Before they even set out for Bethany, Jesus told his disciples, “Lazarus has died. And I’m glad I wasn’t there, so that you may have faith” This was the last miracle performed by Jesus before his passion and death and resurrection, the final demonstration of his power, and a moment of decision.

Jesus spoke to both Martha and Mary before he called their brother out of the tomb. Jesus said to Martha, “I am the resurrection and the life. Those who believe in me, even though they die, will live, and everyone who lives and believes in me will never die. Do you believe this?”

And for the Jews who hadn’t yet come to believe, the sign of the raising of Lazarus was a moment of decision, too. John says, “Many of the Jews who had come with Mary and had seen what Jesus did, believed in him.” And yet, the very next verse says this: “but some of them went to the Pharisees and told them what Jesus had done…and from that day on they made plans to put him to death.”

The raising of Lazarus was more than another miracle of resuscitation. It was a sign, it was THE final and definitive sign of a sea-change in our world. It was a sign of what was about to happen; Jesus about to be resurrected – but even more, it was a sign about who he is, that he IS resurrection and he IS life – that where Jesus is, dry bones will come together like in Ezekiel’s vision – that where Jesus is, lifeless beings will be infused with life-giving breath.

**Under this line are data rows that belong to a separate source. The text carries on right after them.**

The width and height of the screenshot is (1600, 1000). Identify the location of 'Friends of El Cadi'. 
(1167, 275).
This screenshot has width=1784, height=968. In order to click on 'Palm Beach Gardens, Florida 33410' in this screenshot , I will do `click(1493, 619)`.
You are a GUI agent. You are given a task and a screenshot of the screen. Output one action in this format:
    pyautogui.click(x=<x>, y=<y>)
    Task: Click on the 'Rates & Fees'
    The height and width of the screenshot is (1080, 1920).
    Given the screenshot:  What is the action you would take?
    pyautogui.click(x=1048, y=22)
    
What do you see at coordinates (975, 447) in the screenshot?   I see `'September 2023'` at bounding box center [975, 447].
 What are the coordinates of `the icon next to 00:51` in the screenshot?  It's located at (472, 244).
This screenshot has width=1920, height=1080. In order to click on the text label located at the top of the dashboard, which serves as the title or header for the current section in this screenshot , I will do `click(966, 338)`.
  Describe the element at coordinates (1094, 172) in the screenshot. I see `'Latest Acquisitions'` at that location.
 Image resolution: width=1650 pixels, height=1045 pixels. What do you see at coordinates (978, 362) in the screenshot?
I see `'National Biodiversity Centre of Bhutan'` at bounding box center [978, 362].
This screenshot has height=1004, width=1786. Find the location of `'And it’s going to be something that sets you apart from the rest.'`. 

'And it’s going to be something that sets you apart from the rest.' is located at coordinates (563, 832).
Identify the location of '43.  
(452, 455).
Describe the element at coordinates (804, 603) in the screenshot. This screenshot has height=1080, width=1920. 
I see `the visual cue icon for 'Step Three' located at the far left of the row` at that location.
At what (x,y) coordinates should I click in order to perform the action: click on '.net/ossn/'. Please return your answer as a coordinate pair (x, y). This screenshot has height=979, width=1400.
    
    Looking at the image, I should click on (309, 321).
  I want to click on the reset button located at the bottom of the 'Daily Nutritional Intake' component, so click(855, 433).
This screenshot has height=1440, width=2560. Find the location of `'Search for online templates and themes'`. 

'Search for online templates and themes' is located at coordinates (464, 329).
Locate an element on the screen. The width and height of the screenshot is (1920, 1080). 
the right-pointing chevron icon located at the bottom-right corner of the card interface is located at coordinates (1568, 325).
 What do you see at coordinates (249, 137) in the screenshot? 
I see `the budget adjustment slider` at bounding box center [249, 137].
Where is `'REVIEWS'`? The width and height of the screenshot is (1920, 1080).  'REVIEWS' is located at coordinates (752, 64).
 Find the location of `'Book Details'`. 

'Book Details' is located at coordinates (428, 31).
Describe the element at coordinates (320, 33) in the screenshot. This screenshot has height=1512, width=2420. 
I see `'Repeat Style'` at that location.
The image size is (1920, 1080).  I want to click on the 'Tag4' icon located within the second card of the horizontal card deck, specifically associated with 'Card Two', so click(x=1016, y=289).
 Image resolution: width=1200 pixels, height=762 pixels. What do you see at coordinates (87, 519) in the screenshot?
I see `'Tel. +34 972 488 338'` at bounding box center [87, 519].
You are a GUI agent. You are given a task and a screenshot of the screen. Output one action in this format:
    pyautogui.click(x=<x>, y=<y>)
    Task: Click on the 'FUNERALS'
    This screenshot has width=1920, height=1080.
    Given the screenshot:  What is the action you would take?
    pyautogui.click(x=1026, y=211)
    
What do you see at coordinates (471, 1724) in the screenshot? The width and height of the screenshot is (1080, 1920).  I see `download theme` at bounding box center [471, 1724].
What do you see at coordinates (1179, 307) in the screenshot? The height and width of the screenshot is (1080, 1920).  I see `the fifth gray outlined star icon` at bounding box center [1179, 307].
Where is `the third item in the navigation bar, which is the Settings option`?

And we’ve seen that in the Lenten readings about the people who met Jesus: fearful Nicodemus, who became courageous in his faith, the woman with the really messy life who became the first evangelist to the Samaritans, the blind beggar who stood up against the wrath of powerful religious leaders. We’ve seen it in our own lives.

5. A few weeks ago we read what Paul wrote, “If anyone is in Christ – new Creation!” That is our hope, that we, in all the weakness and mess of our lives, can be, are being transformed.

a. And that means at least two things – probably so much more. First, if we know this, it means that it is no longer possible for us to have a foot in both worlds. Because the raising of Lazarus, is a sign that calls for decision on our parts. Like the disciples, like Martha and Mary, like the Jews of Bethany and Jerusalem, in the next two weeks, we are about to walk with Jesus through his passion and death, to his resurrection. Jesus says to us, “I am the resurrection and the life. Those who believe in me, even though they die, will live, and everyone who lives and believes in me will never die.” Jesus says to us, “Do you believe this?”

b. But second, like Lazarus, Jesus has also given us the gift of time. Can you imagine how different life looked when his friends unwound his grave cloths and pulled the wrappings away from his face? It must surely have changed the way he related to his sisters, the way he spoke to others, the way he enjoyed the good things in his life, the way his heart went out to those who were suffering. We too, Jesus has given us the gift of today. How can that make us see things differently? What will you choose to do with that gift?